**PASSAGE FOR REVIEW**

○ ○ ○ ○ ○ ○ ○

But he’s hardly ready to go down. All it appears he needed was an overdose of attention.

Clearly, Mr. Barry is revived more by the king-sized catering he is receiving than from the yards of plastic tubing cascading from his frail body. “Hey, you’re going to send me something,” he sort of suggests to one of many nonstop callers. “No, send it today so I can take it home with me tomorrow.

“Hey, what are you doing after work, stop by and see me,” he tells a friend.

He calls the hospital chef to the phone. “What do you all have good on the menu tonight?” he asks before proceeding to special order his dinner as if speaking to the maitre d’ at the Palm.

After his doctor heard him announce his hospital departure to the D.C. press corps, he said, “She said I wish you wouldn’t, and I agreed to stay a day longer.”

All the nurses and health care workers show deference to their pre-eminent patient as if he were royalty. A former Cabinet member’s wife had sent three sets of masculine-colored, 300-count sheets for the high-tech hospital bed. A fawning preacher peeps in to “offer a little prayer” and acts as if he were approaching the Master himself. So we stand to join hands as Mr. Barry remains seated on his blanketed throne.

○ ○ ○ ○ ○ ○ ○

[Data items]

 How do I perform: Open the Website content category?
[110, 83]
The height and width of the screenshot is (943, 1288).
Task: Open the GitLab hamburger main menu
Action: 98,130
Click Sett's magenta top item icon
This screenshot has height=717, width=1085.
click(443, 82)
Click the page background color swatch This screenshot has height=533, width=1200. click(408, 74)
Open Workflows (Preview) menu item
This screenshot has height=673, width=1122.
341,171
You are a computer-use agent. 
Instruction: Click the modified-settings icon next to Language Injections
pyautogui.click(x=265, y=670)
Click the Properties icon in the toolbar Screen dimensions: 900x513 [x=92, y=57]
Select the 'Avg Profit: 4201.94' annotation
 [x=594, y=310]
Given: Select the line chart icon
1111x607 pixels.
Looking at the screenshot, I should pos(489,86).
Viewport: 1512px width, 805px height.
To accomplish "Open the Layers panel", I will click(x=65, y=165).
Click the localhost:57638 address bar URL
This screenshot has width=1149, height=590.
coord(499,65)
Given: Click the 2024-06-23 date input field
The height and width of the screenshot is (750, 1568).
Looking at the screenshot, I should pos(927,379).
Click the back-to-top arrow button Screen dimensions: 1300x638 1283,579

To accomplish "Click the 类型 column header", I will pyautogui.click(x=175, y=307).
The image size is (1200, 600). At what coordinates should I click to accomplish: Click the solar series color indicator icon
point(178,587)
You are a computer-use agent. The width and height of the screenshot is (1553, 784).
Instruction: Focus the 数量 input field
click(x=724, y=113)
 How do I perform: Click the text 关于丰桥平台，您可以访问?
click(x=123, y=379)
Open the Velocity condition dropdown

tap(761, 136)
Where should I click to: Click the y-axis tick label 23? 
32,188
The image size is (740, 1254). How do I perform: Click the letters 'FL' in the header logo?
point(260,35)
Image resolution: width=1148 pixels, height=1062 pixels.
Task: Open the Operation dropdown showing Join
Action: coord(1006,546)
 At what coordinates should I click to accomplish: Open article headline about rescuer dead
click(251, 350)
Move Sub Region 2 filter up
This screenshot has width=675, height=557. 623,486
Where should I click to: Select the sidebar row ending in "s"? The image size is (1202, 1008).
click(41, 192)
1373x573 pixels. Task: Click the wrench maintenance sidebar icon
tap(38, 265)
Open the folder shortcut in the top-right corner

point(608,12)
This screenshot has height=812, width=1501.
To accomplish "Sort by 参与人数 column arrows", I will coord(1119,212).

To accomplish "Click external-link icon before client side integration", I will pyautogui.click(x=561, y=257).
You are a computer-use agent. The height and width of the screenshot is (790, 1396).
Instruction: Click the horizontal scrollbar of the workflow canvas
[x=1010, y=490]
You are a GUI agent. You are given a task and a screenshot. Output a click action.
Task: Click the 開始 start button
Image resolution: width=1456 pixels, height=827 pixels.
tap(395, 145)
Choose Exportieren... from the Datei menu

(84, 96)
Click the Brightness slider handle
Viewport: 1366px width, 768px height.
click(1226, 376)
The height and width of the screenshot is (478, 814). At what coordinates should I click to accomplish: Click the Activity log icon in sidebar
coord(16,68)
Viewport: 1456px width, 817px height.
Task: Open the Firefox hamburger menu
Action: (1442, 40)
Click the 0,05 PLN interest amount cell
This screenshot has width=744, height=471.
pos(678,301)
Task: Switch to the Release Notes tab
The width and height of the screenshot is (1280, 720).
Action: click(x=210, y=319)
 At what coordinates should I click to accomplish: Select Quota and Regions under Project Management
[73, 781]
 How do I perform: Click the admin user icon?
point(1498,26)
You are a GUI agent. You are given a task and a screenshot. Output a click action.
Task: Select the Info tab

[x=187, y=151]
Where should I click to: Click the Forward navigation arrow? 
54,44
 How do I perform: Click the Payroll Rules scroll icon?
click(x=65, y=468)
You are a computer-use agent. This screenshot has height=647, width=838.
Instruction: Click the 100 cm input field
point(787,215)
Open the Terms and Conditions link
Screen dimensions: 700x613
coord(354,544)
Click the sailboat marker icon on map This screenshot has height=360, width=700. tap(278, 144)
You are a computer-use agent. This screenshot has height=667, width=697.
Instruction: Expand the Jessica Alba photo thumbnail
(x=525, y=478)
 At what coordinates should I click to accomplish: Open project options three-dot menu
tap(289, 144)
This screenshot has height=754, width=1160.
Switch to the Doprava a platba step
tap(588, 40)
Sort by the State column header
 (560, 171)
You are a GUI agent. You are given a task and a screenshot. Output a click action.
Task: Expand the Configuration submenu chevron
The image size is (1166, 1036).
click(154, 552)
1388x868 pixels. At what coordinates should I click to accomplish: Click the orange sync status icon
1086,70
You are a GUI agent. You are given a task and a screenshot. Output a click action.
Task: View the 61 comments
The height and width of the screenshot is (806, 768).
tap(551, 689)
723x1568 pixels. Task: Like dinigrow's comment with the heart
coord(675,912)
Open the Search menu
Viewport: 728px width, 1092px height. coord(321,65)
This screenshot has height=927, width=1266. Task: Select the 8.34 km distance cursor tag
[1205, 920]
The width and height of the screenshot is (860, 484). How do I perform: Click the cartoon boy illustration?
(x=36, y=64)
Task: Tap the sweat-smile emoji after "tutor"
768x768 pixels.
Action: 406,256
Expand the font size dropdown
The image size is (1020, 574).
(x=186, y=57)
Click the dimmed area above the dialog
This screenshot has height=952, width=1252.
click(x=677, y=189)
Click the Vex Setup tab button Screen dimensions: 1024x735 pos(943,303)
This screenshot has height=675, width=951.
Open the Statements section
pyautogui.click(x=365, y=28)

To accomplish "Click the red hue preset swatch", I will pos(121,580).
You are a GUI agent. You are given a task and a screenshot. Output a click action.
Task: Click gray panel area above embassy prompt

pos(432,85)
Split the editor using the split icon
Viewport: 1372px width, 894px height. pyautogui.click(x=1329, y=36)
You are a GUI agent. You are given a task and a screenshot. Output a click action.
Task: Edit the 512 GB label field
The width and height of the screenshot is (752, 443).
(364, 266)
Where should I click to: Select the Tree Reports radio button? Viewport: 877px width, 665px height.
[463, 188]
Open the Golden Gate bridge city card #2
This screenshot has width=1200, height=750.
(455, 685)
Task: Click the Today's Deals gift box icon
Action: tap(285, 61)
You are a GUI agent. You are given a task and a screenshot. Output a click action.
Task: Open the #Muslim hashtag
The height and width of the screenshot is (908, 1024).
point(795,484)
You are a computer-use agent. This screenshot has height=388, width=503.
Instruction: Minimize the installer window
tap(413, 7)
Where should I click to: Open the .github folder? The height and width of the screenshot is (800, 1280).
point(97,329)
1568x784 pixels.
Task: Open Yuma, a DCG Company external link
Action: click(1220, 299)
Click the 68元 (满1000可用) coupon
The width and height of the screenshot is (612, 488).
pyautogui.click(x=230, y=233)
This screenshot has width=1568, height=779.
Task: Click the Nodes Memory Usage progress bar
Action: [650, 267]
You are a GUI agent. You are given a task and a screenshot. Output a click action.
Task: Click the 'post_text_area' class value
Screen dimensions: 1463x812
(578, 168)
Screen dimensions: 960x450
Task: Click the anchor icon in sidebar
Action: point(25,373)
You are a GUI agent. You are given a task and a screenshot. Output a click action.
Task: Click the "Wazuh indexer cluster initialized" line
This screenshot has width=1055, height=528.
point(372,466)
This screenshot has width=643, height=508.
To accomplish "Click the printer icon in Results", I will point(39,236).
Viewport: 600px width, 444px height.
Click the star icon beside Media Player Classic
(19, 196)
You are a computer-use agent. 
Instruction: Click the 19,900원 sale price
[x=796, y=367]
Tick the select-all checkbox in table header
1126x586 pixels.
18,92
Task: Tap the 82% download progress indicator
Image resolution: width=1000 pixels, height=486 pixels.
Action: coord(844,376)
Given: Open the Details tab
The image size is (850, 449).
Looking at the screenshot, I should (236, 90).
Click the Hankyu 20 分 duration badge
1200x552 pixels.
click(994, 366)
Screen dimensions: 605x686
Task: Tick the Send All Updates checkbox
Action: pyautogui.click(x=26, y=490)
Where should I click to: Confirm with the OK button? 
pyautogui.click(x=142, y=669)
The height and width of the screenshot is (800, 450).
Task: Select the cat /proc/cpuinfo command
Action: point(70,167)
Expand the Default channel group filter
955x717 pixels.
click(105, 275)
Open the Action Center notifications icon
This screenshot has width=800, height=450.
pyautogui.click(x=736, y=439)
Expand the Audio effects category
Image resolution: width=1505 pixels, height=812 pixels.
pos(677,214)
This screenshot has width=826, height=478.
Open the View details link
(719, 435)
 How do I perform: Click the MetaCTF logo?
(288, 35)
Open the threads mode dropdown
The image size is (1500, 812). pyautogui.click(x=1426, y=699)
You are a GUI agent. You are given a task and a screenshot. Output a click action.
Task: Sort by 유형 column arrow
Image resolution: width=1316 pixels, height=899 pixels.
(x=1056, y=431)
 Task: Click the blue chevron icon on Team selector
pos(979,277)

○ ○ ○ ○ ○ ○ ○

**PARTS OF THE EXERCISE**
a - Translate this sentence from the passage about Mr. Barry's hospital stay into Spanish: "All the nurses and health care workers show deference to their pre-eminent patient as if he were royalty."
b - Using the passage about Mr. Barry's hospital stay, answer these questions:
(i) Whom does Mr. Barry call to the phone?
(ii) How many sets of sheets did a former Cabinet member's wife send?
(iii) What does the preacher say he has come in to offer?
c - Return the portion of the passage about Mr. Barry's hospital stay from "After his doctor" up to and including "his blanketed throne.", copied word for word.
You will not need the data items for this work.

**RESULTS BY TASK**
a - Todas las enfermeras y los trabajadores de la salud muestran deferencia hacia su preeminente paciente como si fuera de la realeza.

b -
(i) The hospital chef.
(ii) Three.
(iii) A little prayer.

c -
After his doctor heard him announce his hospital departure to the D.C. press corps, he said, “She said I wish you wouldn’t, and I agreed to stay a day longer.”

All the nurses and health care workers show deference to their pre-eminent patient as if he were royalty. A former Cabinet member’s wife had sent three sets of masculine-colored, 300-count sheets for the high-tech hospital bed. A fawning preacher peeps in to “offer a little prayer” and acts as if he were approaching the Master himself. So we stand to join hands as Mr. Barry remains seated on his blanketed throne.